As an individualist, naturally I would condemn parents who tried to force their child’s choice. There is no cultural imperative which should override individual freedom. Everybody ought to make this choice based on what feels right to them personally.
But as someone who likes diverse cultures for the sake of diversity, I have to say that I’m glad that some proportion of people within any given culture want to perpetuate it, making their marriage and family according to their traditional models.
I agree that “exclusively” is a problematic word choice right there, at best. Nobody here, I imagine, approves of parents imprisoning their children within a fixed culture, whether that culture is defined by ethnicity or religion or anything else. The half Hebrew school/half church example isn’t a good analogue of the cooking class; a better one would be simply attending a ceremony performed in a different tradition.

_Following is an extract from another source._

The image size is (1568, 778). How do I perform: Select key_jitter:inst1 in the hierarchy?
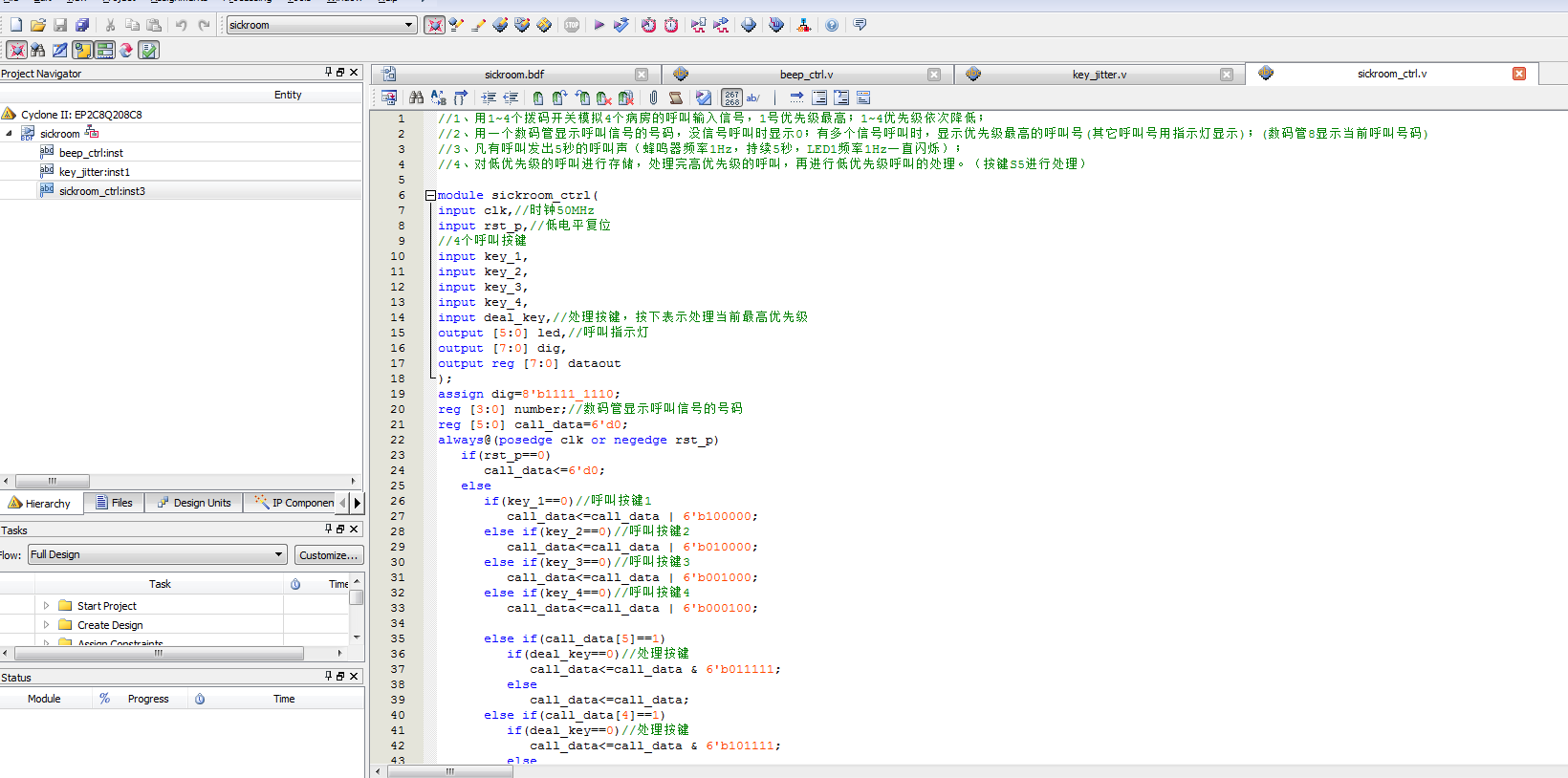pos(94,172)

Well, I’d be unimpressed if the only criterion for “my culture and…what we are” was “white.” That’s not much to hang your hat on.
Still, you’re right, your choice of partner alone shouldn’t brand you a racist. You’d still be fine with your kid choosing to take a Chinese cooking class, spend a semester in Brazil, and maybe eventually marry an Indian guy, right?
There’s a MASSIVE distinction between these two paragraphs:
As I said above: “I only want to marry someone of my culture” is not bigoted.
“I will not marry someone of a specific culture/race/group” is bigoted.
The “race” thing is a special case, admittedly, for white people. That’s largely because there are so many white cultures in the US that saying “I want to marry a white woman to share my culture” is narrowing down the field not much at all. As I said above, I know at least one person who married on the basis of “I want to marry another Irish person”, someone who had mom’s recipe for corned beef and potatoes or whatever, that had similar values and expectations regarding diet, household, etc.
It’s easier to justify with religions or stricter cultures, and it’s supremely easy to justify with conservative versions of religions or cultural groups that have a lot of rules and rituals about day-to-day living that aren’t universally moral rules (like Judaism, Islam, and Roman Catholicism, and for that matter Veganism or the more rigid Local Food types).
Were I still a Roman Catholic, I’d want to marry someone who was at the very least familiar enough and comfortable enough with the religion that they’d understand without reminders that there was no meat on Fridays in Lent, that Advent was the official start of the Christmas season, and whatnot. I came very near to making “Eastern European background” a requirement, but ended up teaching my wife how to make peroghi and halushki and such myself–but I wouldn’t judge a person who wanted all that “included dealer standard” as it were.
I really don’t see how you can take away the idea that anyone is “worthless garbage” from that quote. Choosing a partner for marriage is a very specific choice and it has to be just the right person. In most cases (for people who are religious) that means of the same religion. Just because you don’t think someone is right for marrying you doesn’t mean you think they’re “worthless garbage!” By your logic, Jews (and all other religious people) think that everyone who is not part of their religion or culture is worthless garbage, and that is just not true.
I don’t get it, man. I know you’re against religion and always have been, and I respect your choice of being that way. But your post above sounds like Der Trihs talking, not you.
I’m not against religion (how many times do I have to point out that I’m married to a religious woman?), and I didn’t say anything against religion in that post. I’m against bigotry…actually, I should just say that I recognize it when I see it. I’m not out to try to stop it or anything. I also said the same thing about atheists who set these kind of absolutist rules.